The ambiguous entry was the very first that we solved. ‘Spot bachelor, look, one of two in bathtub (4)’ gave us BLOT (B + LO + one of the two Ts in ‘bathtub’). Well, it gave me BLOT but it gave the other Numpty BLOB as there are two Bs in ‘bathtub’ too. Surely the editors wouldn’t allow Sabre to be so careless – but how was the choice of a T or a B going to resolve an ambiguity? Of course it did, some time later (7 hours for me!) when that small letter made all the difference.

Yes, I hadn’t forgotten to confirm Sabre’s continued membership of the Listener Oenophile outfit and he confirmed it rather dubiously with ‘Shrub drunk, Sabre not well (12, 2 words)’ giving SNOWBALL TREE. No wonder Sabre was not well as a few clues lower down we found, ‘Fruit, one half barrel’s gone off (12)’ another anagram of I BARRELS GONE with the first of the extra words we were hunting for (half). It hadn’t finished: ‘Philosopher’s active in drinking after hours (7)’ put A(ctive) into LOCK IN to give us LOCKIAN. Cheers Sabre! I hope you’ll cross the Atlantic one of these days so that we can mutter about fiendishly difficult crosswords and Knights’ moves at the bar at one of the Listener Setters’ dinners.

We were soon muttering about the extraordinary number of Bs in solutions like BOBBLY, HUBBUB, BIBBLE-BABBLE and BABBLER and about the numerous clashes that were appearing in more than half of the cells that intersected. Sabre’s clues are tough in any case and all those clashes meant that we were almost cold-solving. Our solving was interrupted by the need to react to a neighbour’s burglar alarm, the need to cook dinner and pour ourselves some stiff drinks (!) and it was approaching midnight before the light started to dawn (well, in a metaphorical sense!)

I suddenly realized that all those clashes were indeed consistent in nature so that if we had an A, the other letter would be C. An S could clash with a Q or a U – just two letters apart. TEA could, of course, help and our grid-fill speeded up. What’s more, we teased out something about THE SQUARE ROOT OF HALF A NUMBER OF BEES. I wonder how solvers who have no access to the Internet or who refuse to use it identified an 11th century Indian author’s riddle.

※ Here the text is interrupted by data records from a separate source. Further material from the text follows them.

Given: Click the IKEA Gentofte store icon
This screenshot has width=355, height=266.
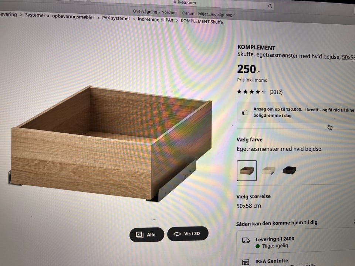Looking at the screenshot, I should pyautogui.click(x=246, y=262).
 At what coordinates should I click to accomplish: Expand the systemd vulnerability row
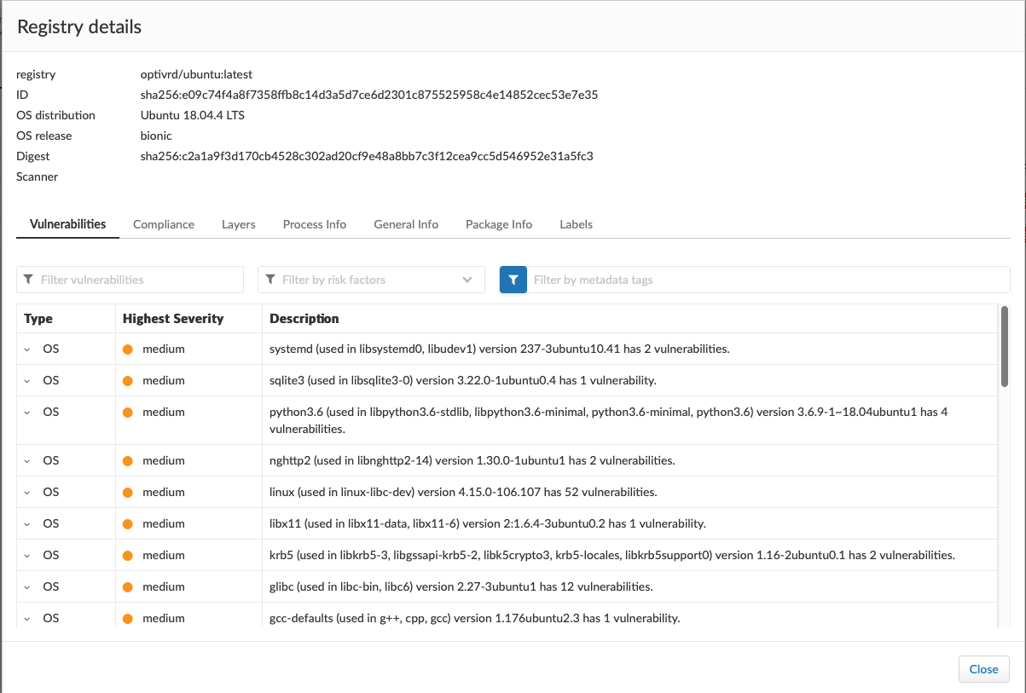coord(27,349)
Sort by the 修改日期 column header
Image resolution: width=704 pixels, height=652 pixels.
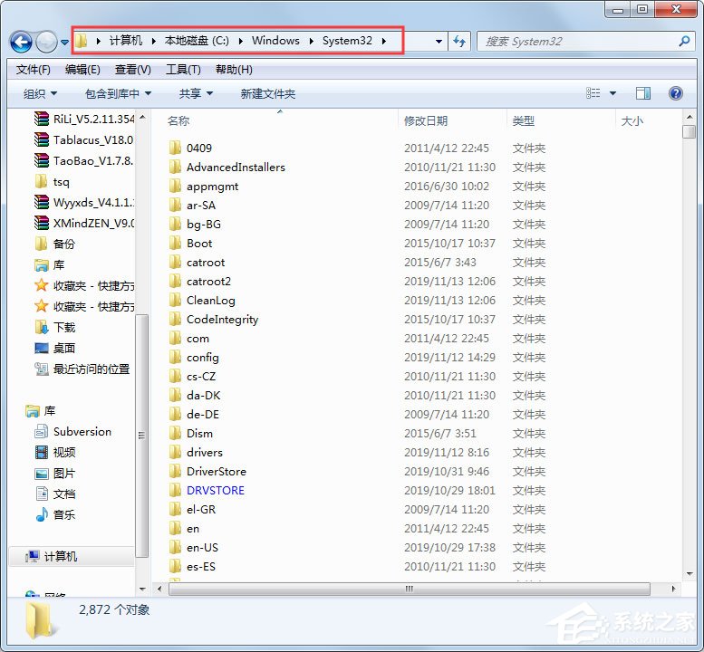[x=426, y=120]
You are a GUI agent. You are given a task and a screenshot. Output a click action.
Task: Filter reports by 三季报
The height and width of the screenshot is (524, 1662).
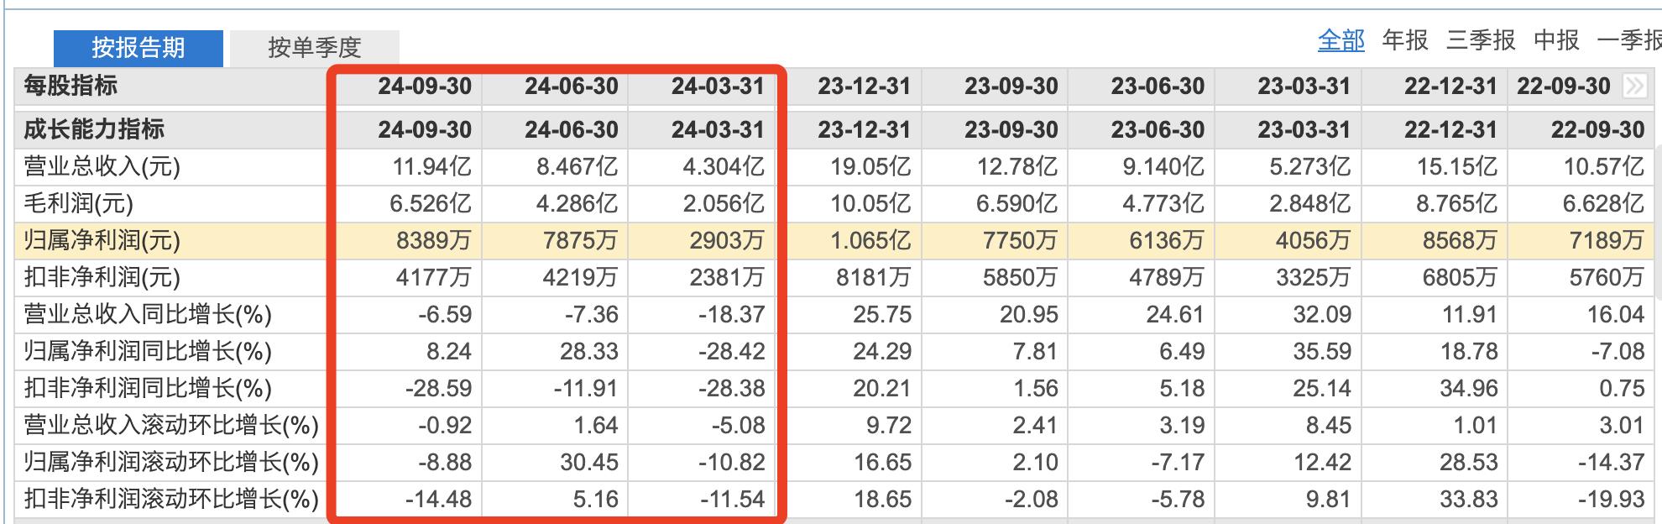click(x=1481, y=39)
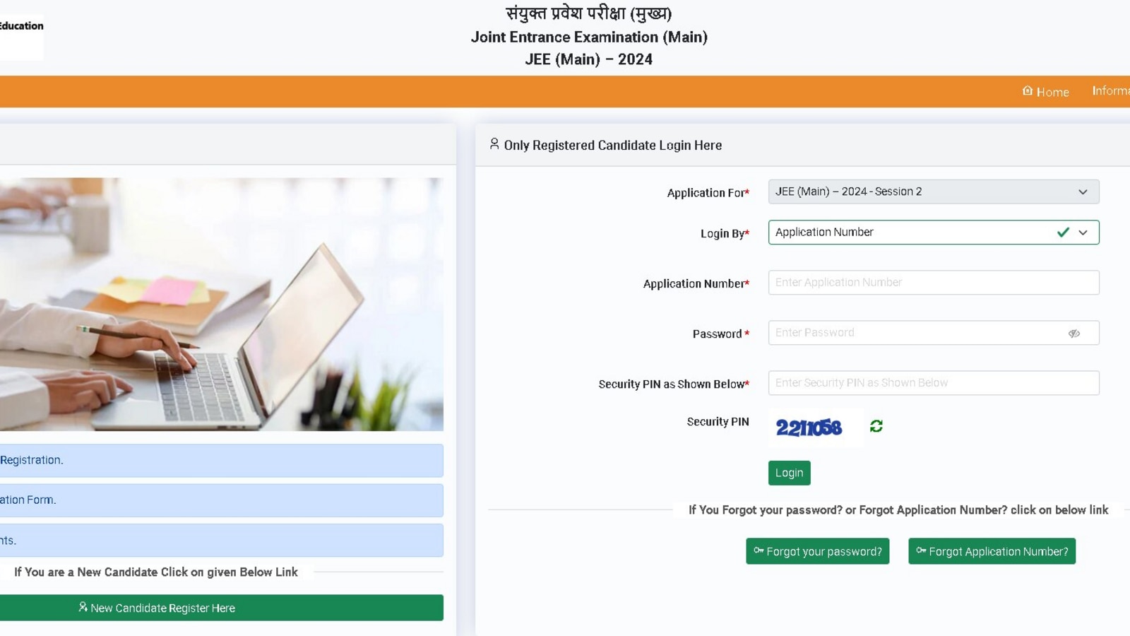Click Forgot your password? button
This screenshot has width=1130, height=636.
coord(817,551)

I copied out what I was told was a quadratic equation and the other Numpty scribbled for a while then announced that the answer was 72, (since there are always two potential answers to one of those things and the other, ‘four and a half’ was impossible, as you can’t have half a bee). He retired to bed muttering imprecations about Bs and left me working out how my grid was going to contain 72 of the things.

Of course that explained the title too and I understand that some clever doggies actually managed to identify the theme from the words ‘Four and a half …’ What can I say?

That word ‘literal’ was a real give-away wasn’t it? If all of those clashes separated by 2 (2 = B) were added to the Bs in the grid we might get 72. It was 2 a.m. before I had a potential solution with a few loose ends – OPORICE? an old word for medicine? SEWEL? a malkin? – I actually resolved my last doubts on the train into Manchester for the IQ event, and, using BLOT, got to a grand total of 72 bees.

Poat’s HARE appeared gloriously in Serpent’s grid last week so I thought my desperate hunt for him was over BUT IT WAS NOT TO BE! “What is a malkin?” I asked Chambers and he replied, of course, “A cat (as in Greymalkin in Macbeth), a haggard old crone, a scarecrow (the SEWEL in this case) and a HARE”. Now that really was devious! The hare was not even crouching in the preamble just below the grid but lurking half way down the clues. There has to be a limit to these aberrations – any self-respecting hare would present itself properly in the grid!

All the same, this really was impressive! What a feat to manage to get all those bees into the grid. Thank you, Sabre!